A 24-year-old White man, a former Marine, came up from behind Neely and put him in a chokehold. Two other men approached, one trying to pacify Neely, and the other helping to subdue him.
After being held in the chokehold for approximately 15 minutes, Neely fell unconscious and police and medical personnel were summoned.
Neely was dead.
The ex-Marine used his hand-to-hand combat training in subduing Neely, and it could be construed as an unfortunate accident.
Except for one important fact.
Given his training, the unnamed jarhead would have known that the proper application of the chokehold would have rendered Neely unconscious after six or seven seconds.
Seconds.
Not 15 minutes.
This is why many large police forces have stopped using these chokeholds.
Because of the potential to overuse and cause deaths.
Sometimes embarrassingly public deaths.
Jordan Neely wasn’t assaulting anyone.
He was mentally ill.
He was loud and noisy.
He was causing a scene.
None of that warranted his death.
The 24-year-old subduer was questioned, then released.
The coroner’s report on Neely’s death confirmed that the cause of death was neck compression due to strangulation.

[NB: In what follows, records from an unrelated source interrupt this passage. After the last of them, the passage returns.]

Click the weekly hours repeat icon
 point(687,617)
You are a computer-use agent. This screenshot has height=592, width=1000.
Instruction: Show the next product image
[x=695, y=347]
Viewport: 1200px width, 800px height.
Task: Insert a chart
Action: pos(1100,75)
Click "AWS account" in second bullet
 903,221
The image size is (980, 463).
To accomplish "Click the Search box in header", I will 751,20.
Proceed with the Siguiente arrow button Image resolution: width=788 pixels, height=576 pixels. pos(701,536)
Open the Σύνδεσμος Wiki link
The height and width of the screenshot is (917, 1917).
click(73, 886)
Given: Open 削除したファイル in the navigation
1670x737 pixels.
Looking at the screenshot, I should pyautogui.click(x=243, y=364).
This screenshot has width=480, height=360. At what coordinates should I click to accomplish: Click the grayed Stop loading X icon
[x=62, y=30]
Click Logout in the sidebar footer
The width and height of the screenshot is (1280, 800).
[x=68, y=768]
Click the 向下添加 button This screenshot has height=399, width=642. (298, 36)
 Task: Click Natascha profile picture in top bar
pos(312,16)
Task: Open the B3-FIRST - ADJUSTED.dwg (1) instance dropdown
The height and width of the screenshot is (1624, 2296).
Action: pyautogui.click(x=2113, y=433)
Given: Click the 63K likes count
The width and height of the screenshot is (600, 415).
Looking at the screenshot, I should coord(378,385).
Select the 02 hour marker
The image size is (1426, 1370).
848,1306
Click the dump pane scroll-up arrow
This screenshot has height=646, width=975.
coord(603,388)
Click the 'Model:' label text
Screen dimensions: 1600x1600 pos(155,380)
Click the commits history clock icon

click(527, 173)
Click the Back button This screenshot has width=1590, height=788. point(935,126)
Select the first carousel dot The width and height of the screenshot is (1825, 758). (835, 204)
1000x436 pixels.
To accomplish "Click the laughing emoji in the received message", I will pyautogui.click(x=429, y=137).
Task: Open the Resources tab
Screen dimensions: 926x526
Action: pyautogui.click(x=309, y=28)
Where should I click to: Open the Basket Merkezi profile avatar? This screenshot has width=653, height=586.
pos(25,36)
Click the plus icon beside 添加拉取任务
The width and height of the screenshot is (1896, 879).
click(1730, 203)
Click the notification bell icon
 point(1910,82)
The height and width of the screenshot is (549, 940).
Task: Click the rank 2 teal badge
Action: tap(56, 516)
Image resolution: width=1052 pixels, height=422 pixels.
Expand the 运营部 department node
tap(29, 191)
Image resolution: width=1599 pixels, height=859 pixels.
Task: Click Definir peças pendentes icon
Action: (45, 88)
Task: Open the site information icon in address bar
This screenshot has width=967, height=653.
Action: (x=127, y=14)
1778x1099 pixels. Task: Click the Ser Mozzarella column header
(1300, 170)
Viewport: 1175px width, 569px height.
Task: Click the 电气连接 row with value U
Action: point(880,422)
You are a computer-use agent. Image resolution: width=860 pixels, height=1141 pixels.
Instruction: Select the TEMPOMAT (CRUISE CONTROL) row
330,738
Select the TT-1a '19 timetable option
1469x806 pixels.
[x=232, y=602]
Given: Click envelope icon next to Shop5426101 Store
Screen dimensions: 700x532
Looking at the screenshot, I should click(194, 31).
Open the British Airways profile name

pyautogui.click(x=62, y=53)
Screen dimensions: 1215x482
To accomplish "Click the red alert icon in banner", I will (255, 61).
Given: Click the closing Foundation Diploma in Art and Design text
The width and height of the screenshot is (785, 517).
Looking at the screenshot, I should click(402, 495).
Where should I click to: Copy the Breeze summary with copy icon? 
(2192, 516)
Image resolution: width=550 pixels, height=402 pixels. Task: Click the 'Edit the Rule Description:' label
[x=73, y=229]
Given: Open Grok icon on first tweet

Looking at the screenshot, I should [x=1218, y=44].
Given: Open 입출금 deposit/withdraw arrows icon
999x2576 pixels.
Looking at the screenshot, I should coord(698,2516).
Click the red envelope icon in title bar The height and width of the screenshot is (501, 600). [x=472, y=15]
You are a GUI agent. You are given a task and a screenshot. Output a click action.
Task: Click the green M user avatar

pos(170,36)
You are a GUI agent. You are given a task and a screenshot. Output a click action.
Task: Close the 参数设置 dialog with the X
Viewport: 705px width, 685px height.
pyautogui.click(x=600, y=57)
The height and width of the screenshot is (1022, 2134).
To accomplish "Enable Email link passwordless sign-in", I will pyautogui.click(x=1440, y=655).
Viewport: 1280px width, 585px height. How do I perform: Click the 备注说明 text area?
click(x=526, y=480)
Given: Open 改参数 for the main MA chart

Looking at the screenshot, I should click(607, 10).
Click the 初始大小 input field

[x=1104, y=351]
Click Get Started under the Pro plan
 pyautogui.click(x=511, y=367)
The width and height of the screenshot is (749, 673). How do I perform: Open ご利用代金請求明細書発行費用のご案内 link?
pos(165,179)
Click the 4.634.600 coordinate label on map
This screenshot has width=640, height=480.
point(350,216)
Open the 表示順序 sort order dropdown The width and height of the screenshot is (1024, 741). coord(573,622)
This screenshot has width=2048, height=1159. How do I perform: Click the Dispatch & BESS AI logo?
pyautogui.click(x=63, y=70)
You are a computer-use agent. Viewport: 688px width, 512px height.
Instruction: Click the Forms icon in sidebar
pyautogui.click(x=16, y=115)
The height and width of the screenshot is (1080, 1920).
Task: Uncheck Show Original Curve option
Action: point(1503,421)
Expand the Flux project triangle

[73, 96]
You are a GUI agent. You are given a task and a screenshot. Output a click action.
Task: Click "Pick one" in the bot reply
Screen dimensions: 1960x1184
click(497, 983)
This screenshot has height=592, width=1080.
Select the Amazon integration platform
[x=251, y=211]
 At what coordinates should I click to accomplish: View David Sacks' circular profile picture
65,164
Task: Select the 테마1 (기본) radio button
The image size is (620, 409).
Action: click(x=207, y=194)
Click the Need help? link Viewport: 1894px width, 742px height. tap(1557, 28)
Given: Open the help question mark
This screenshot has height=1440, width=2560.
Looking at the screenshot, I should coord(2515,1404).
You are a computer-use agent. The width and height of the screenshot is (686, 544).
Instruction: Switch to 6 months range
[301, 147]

These findings should result in some type of second-degree murder or manslaughter charge.
So how do White people fight?
White people have lynched thousands of Black, Brown, and Red people.
There’s a reason that people who lynch are called a mob.
They aren’t called lynch individuals.
Lynching is a group exercise.
For some reason, there isn’t much evidence of Black American lynchers.
Or Brown.
Or Red.
But there’s lots and lots of historical evidence of White lynchers.
White people tend to casually kill or injure People of Color.
Some were lynch mobs.
Some wore badges.
Some were “standing their ground.”
Regardless of their reasons,
This is how White people fight.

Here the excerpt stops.